Text segment>
□ □ □ □ □

Monitoring n8n on a VPS with Prometheus and Grafana

Set up n8n metrics, Prometheus, Grafana and alerts on a VPS. See queue health, failures and latency before users do.

Mark O'Connor
September 13, 2025

If you run n8n in production you want more than a green status page. You want to know when webhooks slow down, why workers stall, which workflows fail more than usual, and whether your database or Redis is the real bottleneck. This guide shows how to expose n8n metrics, scrape them with Prometheus, visualize them in Grafana, and wire useful alerts that catch problems early.

I’ll keep the setup Docker-first since most teams deploy n8n with Compose. We will cover single-node and queue mode, include exporters for Redis and Postgres, and point out the sharp edges that bite busy systems.

Why observability matters for n8n in production

n8n is the glue between APIs, databases and internal tools. When it is healthy, everything else feels faster. When it degrades, you get quiet failures and angry webhooks. A practical monitoring stack gives you:

Fast incident triage: see if the issue is n8n, Redis, Postgres or the host
Throughput and latency: track executions per second and webhook timing
Queue health: watch waiting jobs and failed jobs trend before users notice
Capacity planning: learn when to add workers or move to a bigger VPS
Change safety: validate upgrades and workflow changes with real numbers

What n8n exposes out of the box

n8n can expose a Prometheus /metrics endpoint. It uses prom-client under the hood and ships several toggles to include extra labels and queues.

Enable metrics:

# n8n container
N8N_METRICS=true
# optional: include queue metrics on main
N8N_METRICS_INCLUDE_QUEUE_METRICS=true
# optional: sampling period in ms for queue metrics
N8N_METRICS_QUEUE_METRICS_INTERVAL=5000

# labels and extras (enable only what you need)
N8N_METRICS_INCLUDE_DEFAULT_METRICS=true
N8N_METRICS_INCLUDE_API_ENDPOINTS=false
N8N_METRICS_INCLUDE_WORKFLOW_ID_LABEL=false
N8N_METRICS_INCLUDE_NODE_TYPE_LABEL=false
N8N_METRICS_INCLUDE_CREDENTIAL_TYPE_LABEL=false

A few useful points:

Both main and worker processes can expose /metrics when N8N_METRICS=true is set. In queue mode, queue metrics are exposed by the main instance.

□ □ □ □ □

Record set>

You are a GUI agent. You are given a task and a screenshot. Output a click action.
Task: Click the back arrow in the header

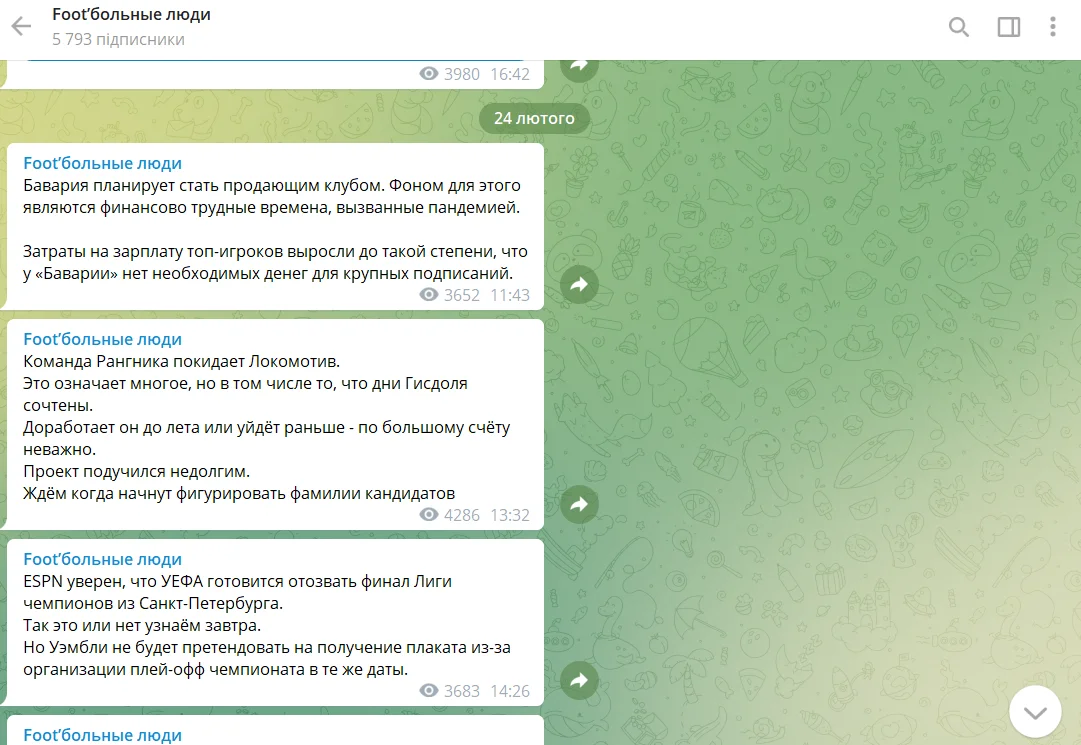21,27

□ □ □ □ □

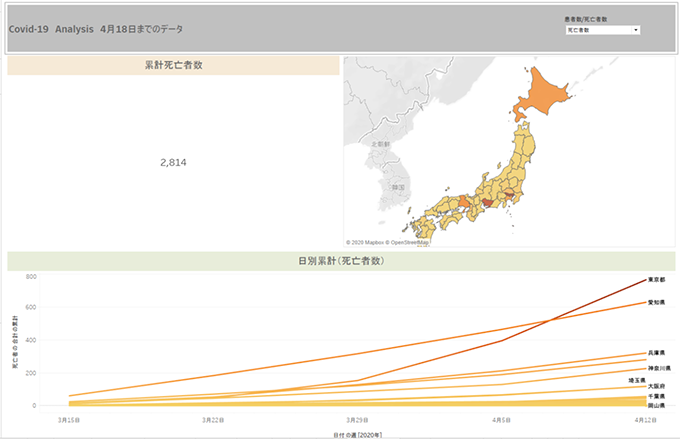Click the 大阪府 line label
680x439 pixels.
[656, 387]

□ □ □ □ □

Written instruction 1>
Using the n8n monitoring guide, answer each question on its own line:
(a) What value in milliseconds does the example configuration give for the queue metrics sampling period?
(b) What library does n8n use under the hood for its Prometheus /metrics endpoint?
(c) In queue mode, which instance exposes the queue metrics?
Written instruction 2>
Decide whether each statement agrees with the n8n monitoring guide. Answer yes or no, and quote the words from the guide that settle it.
(a) The guide keeps its setup Docker-first.
(b) The example configuration turns on the workflow ID label.
(c) Only the main process can expose /metrics.
Written instruction 3> Carry the n8n monitoring guide forward, starting right after its last sentence.

Written response 1>
(a) 5000
(b) prom-client
(c) The main instance

Written response 2>
(a) Yes: "I’ll keep the setup Docker-first since most teams deploy n8n with Compose."
(b) No: "N8N_METRICS_INCLUDE_WORKFLOW_ID_LABEL=false"
(c) No: "Both main and worker processes can expose /metrics when N8N_METRICS=true is set."

Written response 3>
Queue metrics include gauges and counters such as:
- n8n_scaling_mode_queue_jobs_waiting
- n8n_scaling_mode_queue_jobs_active
- n8n_scaling_mode_queue_jobs_failed
- n8n_scaling_mode_queue_jobs_completed
You can also keep default Node.js process metrics like CPU time and heap from prom-client. These are handy early-warning signals.

Tip: verify each container exposes /metrics locally with curl http://127.0.0.1:5678/metrics inside the network before you wire Prometheus.

Single node vs queue mode: what to watch

Single node: everything runs in one process. Watch process CPU and memory, Postgres latency, webhook request rate and execution duration. If CPU is fine but latency grows, it is often database I/O or an external API.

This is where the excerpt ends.